Required: a prompt column or a completion column

Section titled “Required: a prompt column or a completion column”

Every run needs at least one of two anchors: a prompt column or a completion column. You only need one—if the other is missing, the platform can synthesize it for you.

  • Have prompt but no completion → the platform generates completions for each prompt.
  • Have completion but no prompt → the platform synthesizes a matching prompt for each completion.
  • Have neither per row, but want the same instruction applied to every row → use a universal prompt in the web app. See Universal prompts.

The simplest, most common case is a dataset that already has both:

run = client.datasets.run(
dataset_id,
column_mapping={
"prompt": "instruction",
"completion": "response",
},
)

The prompt column is the column that contains the question, instruction, or task that needs to be completed. Each row’s value becomes the input the model is asked to respond to.

column_mapping={"prompt": "instruction", "completion": "response"}

Cells can be plain text or chat-turn arrays—see Plain text vs chat-turn arrays below.

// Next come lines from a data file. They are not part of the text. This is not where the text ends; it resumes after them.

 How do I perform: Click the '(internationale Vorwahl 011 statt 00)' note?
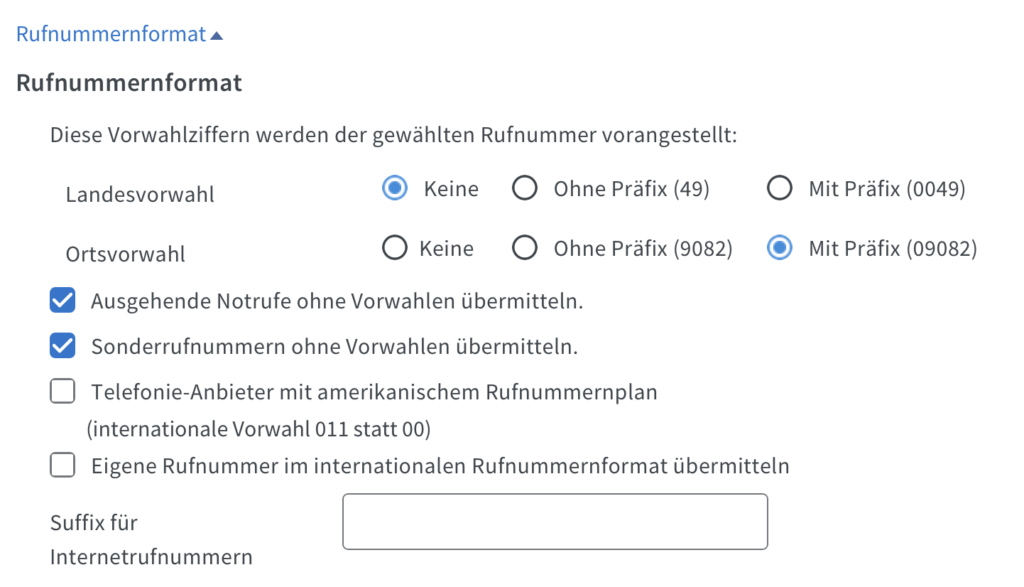tap(258, 430)
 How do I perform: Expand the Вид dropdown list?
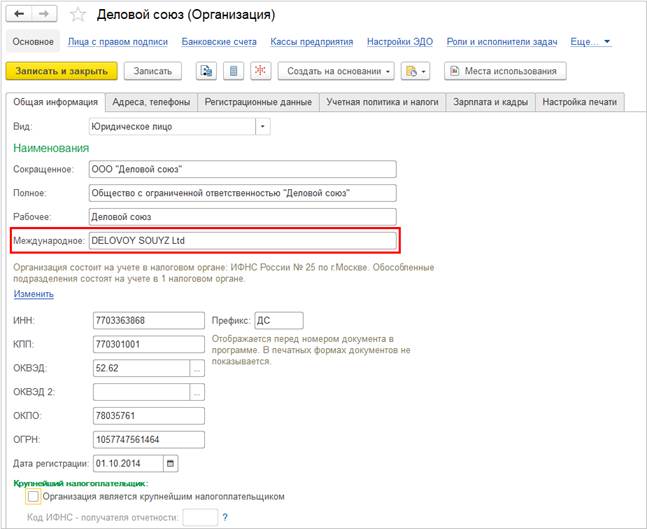pyautogui.click(x=263, y=126)
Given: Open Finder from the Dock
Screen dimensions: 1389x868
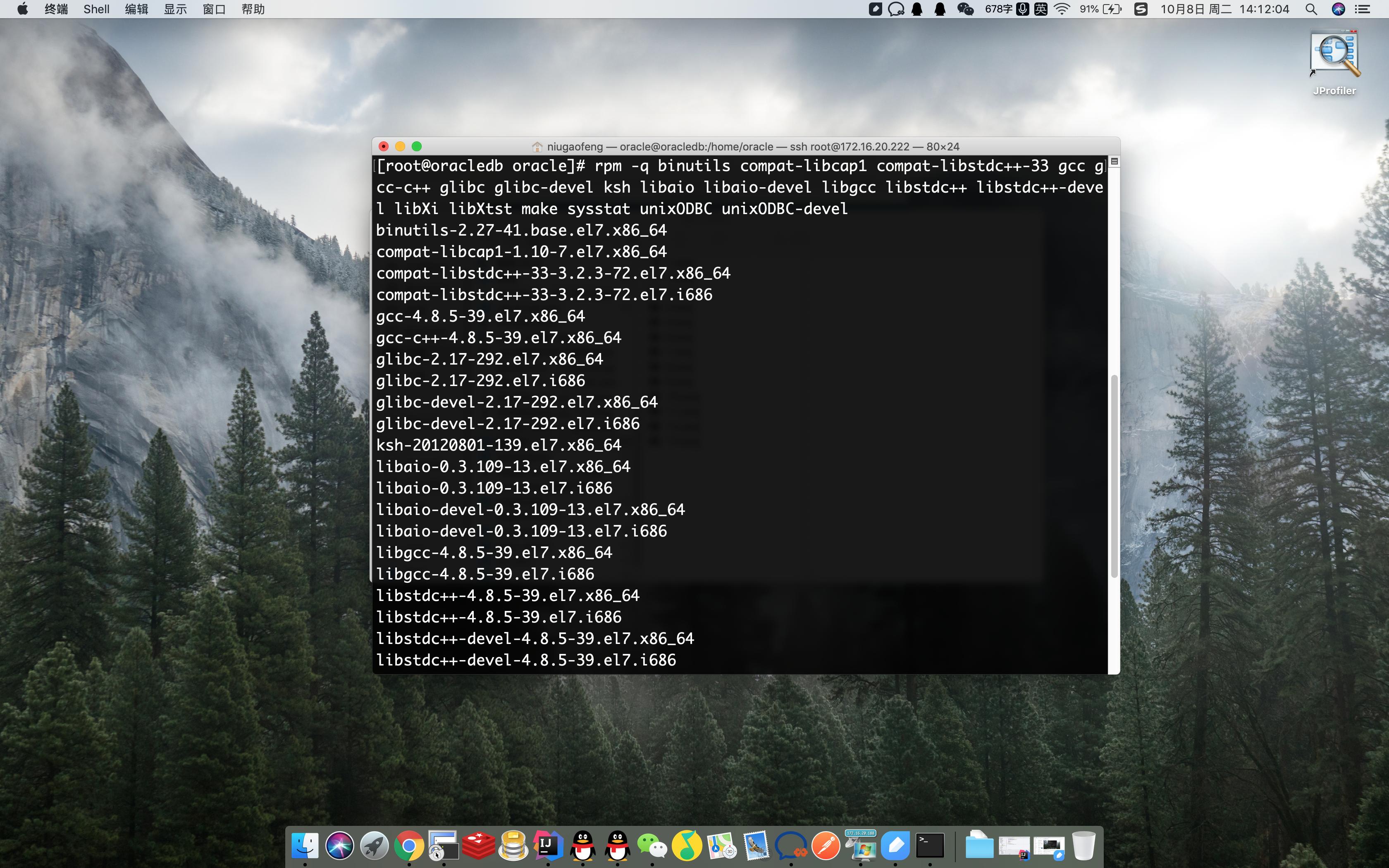Looking at the screenshot, I should (x=306, y=845).
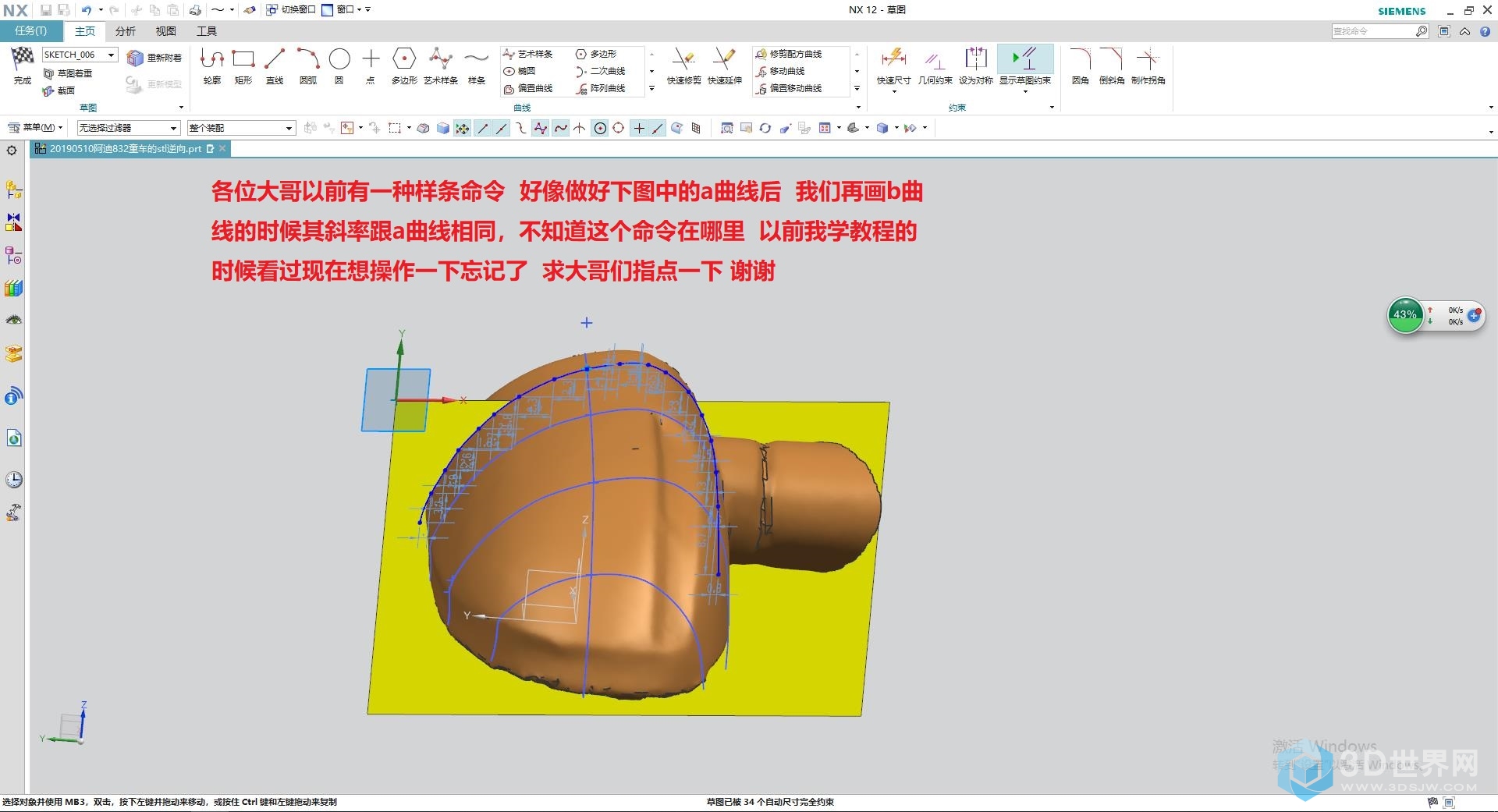This screenshot has height=812, width=1498.
Task: Open the 视图 ribbon tab
Action: [x=165, y=31]
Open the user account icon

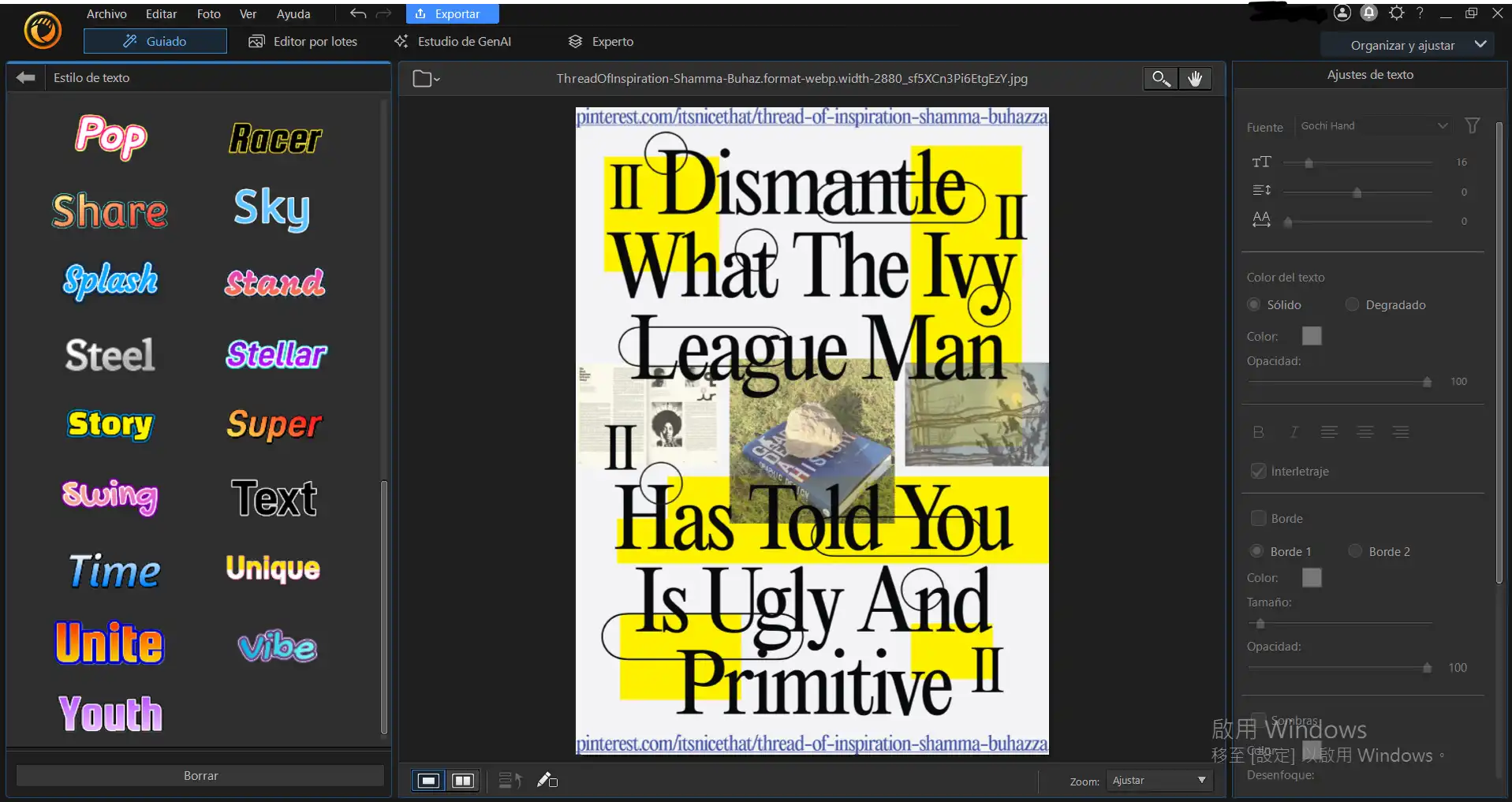(1342, 13)
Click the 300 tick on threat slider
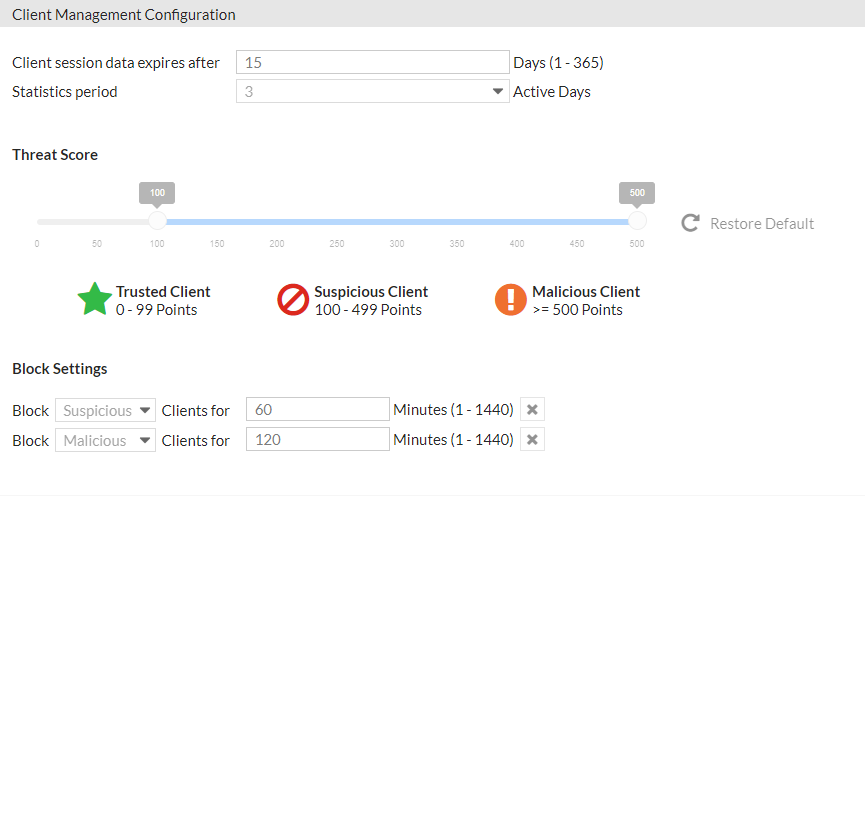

The completion column contains the expected responses or answers to the prompt column. When present, completions act as ground truth that recipes (deduplication, ranking, fusion, reasoning traces) can build on.

column_mapping={"prompt": "instruction", "completion": "response"}

If your dataset has completions but no prompts—for example, a corpus of high-quality answers you want to teach a model to produce—map only the completion column and let the platform synthesize prompts.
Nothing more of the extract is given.